======== Data for this exercise

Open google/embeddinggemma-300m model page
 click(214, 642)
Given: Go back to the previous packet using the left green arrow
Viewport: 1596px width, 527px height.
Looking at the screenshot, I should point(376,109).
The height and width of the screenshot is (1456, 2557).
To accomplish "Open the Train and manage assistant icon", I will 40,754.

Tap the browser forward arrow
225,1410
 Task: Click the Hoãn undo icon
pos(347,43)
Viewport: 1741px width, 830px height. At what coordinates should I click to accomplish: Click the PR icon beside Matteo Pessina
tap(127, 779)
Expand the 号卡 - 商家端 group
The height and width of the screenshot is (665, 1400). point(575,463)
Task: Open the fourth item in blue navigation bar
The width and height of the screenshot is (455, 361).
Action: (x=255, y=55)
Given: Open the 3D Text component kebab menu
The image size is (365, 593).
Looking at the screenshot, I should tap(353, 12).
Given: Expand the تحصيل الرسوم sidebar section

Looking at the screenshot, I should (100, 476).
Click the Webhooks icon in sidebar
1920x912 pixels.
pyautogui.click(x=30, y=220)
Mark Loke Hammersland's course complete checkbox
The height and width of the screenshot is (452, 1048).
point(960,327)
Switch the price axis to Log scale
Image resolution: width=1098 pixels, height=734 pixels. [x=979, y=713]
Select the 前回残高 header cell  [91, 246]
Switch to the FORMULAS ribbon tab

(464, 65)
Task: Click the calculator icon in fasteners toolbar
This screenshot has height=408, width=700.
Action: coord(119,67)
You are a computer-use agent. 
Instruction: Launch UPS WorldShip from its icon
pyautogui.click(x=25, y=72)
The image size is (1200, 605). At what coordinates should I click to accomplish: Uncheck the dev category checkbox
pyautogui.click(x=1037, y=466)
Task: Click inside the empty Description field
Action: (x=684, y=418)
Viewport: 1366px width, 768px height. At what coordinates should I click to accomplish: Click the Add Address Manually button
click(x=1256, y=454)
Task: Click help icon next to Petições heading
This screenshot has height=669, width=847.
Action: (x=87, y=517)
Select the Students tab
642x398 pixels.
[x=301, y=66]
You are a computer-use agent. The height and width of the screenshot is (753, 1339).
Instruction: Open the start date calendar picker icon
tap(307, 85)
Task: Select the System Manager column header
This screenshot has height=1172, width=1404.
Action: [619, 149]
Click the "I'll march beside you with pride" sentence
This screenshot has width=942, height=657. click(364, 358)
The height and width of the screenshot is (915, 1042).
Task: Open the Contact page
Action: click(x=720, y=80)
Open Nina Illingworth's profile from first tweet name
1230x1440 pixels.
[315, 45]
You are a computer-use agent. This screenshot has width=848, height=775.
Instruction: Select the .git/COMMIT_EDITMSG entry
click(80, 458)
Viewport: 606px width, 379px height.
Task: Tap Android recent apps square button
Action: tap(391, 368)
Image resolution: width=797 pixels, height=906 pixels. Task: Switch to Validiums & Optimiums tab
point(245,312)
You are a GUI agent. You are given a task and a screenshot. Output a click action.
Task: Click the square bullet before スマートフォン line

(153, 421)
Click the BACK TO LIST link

================

> **Problem details**:
The span to print begins at the line containing "Task: Click help" and ends at the final line of the entries; print it exactly and print nothing else.

> **Expected output**:
Task: Click help icon next to Petições heading
This screenshot has height=669, width=847.
Action: (x=87, y=517)
Select the Students tab
642x398 pixels.
[x=301, y=66]
You are a computer-use agent. The height and width of the screenshot is (753, 1339).
Instruction: Open the start date calendar picker icon
tap(307, 85)
Task: Select the System Manager column header
This screenshot has height=1172, width=1404.
Action: [619, 149]
Click the "I'll march beside you with pride" sentence
This screenshot has width=942, height=657. click(364, 358)
The height and width of the screenshot is (915, 1042).
Task: Open the Contact page
Action: click(x=720, y=80)
Open Nina Illingworth's profile from first tweet name
1230x1440 pixels.
[315, 45]
You are a computer-use agent. This screenshot has width=848, height=775.
Instruction: Select the .git/COMMIT_EDITMSG entry
click(80, 458)
Viewport: 606px width, 379px height.
Task: Tap Android recent apps square button
Action: tap(391, 368)
Image resolution: width=797 pixels, height=906 pixels. Task: Switch to Validiums & Optimiums tab
point(245,312)
You are a GUI agent. You are given a task and a screenshot. Output a click action.
Task: Click the square bullet before スマートフォン line

(153, 421)
Click the BACK TO LIST link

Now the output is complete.